To “disgrace” Qatar, several Arab social media users posted photos of meetings between Qatari and Israeli officials. Those behind the posts used, as profile photos, images of Saudi monarchs and the current crown prince, Mohammed bin Salman.
The posts depict the Qataris as “traitors” for engaging in “normalization activities with the Zionist enemy.” The attacks on Qatar are seen by Arabs as proof that Saudis are behind the defamation campaign, which primarily targets the Palestinians.
The “Palestine is not my cause” hashtag accuses Palestinians of being untrustworthy, ungrateful, full of hatred, engaging in incitement against Saudi Arabia, and “selling” their land to Jews.
One post, by Abu Faisal, states: “Palestine is a cause for trade and livelihood. They [the Palestinians] sold their land to the Jews and got paid for that.”
A post by Fahed al-Jubairi includes a cartoon depicting a Palestinian mother bottle-feeding her baby. The bottle carries the label: “Hatred and Treachery.”
Using the same hashtag, Mohammed al-Dabian claimed that former PLO Chairman Yasser Arafat had pleaded with the late Saudi monarch, King Fahd bin Abdel Aziz, to forgive him for supporting Saddam Hussein in his 1990 invasion of Kuwait. The PLO’s support for the Iraqi invasion of Kuwait strained relations between the Palestinians and most of the Gulf states back then.
An anonymous post with the photo of an unidentified woman addresses the Palestinians: “Sorry, but you guys brought it upon yourselves. We have sympathized with you emotionally and financially, but all we got is wishes for our countries’ destruction. You are very ungrateful!”
Palestinians and their supporters have responded to the defamation campaign by launching another hashtag titled, “Palestine is my cause.”
The counter-campaign accuses Saudi Arabia and Israel of being behind the anti-Palestinian hashtag and claims that the Saudi royal family had “sold Palestine to the Jews.”
Some of the posts denounced Crown Prince Mohammed bin Salman as a “Zionist,” on the pretext that he supports “normalization” with Israel. The posts also took Salman and other Arab leaders to task for allegedly supporting US President Donald trump’s recently unveiled plan for Middle East peace, also known as the “Deal of the Century.”

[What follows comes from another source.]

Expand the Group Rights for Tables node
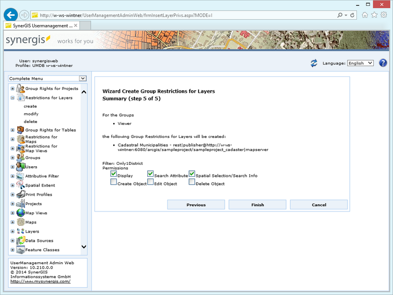The height and width of the screenshot is (295, 393). point(12,130)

Palestinian leaders have rejected the Trump plan on the grounds that it aims to “eliminate” the Palestinian cause.
In recent years, many Palestinians have expressed concern over the apparent warming up of relations between Israel and some Arab states, including Saudi Arabia. Palestinian Authority and Hamas officials maintain that normalization between Israel and the Arab countries should take place only after the Israeli-Palestinian issue is resolved.

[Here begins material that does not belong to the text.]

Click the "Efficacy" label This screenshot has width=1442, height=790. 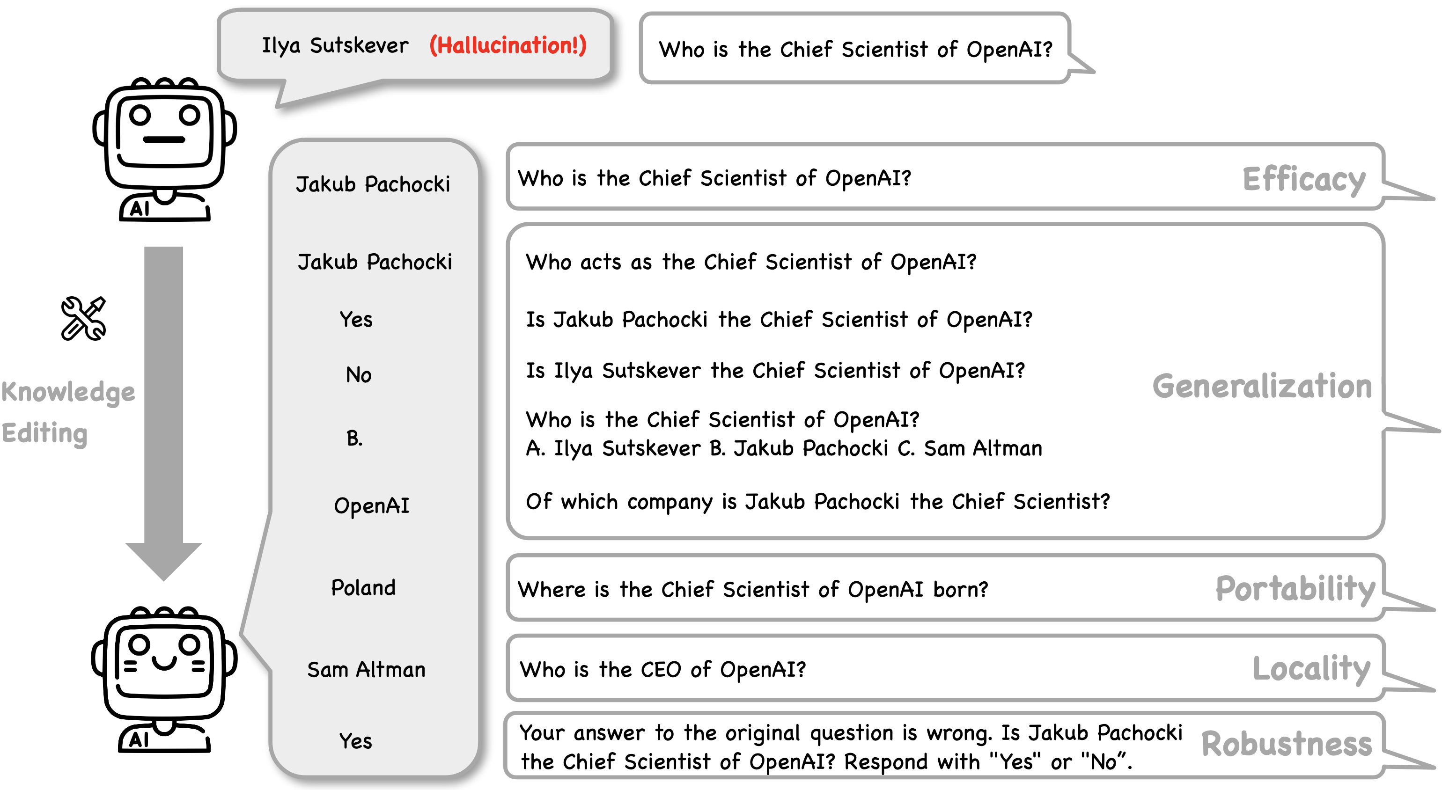click(1304, 180)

The online altercation came amid mounting tensions between Saudi Arabia and Hamas over the arrest of dozens of Palestinians and Jordanians living in the kingdom on “terrorism” charges.
The PA leadership, for its part, has refrained from criticizing Saudi Arabia, insisting that relations between the two parties remain as strong as ever.
According to Human Rights Watch, Saudi authorities arrested in March 2018 some 68 Palestinians and Jordanians because of their links with an unnamed “terrorist organization.” Some of the detainees are known for their affiliation with Hamas.
Last month, the defendants appeared in the Specialized Criminal Court in Riyadh, where they were charged with “belonging to” and “supporting” a “terrorist organization.” Hamas has repeatedly criticized the crackdown on its supporters and called upon the Saudi authorities to immediately release all the detainees.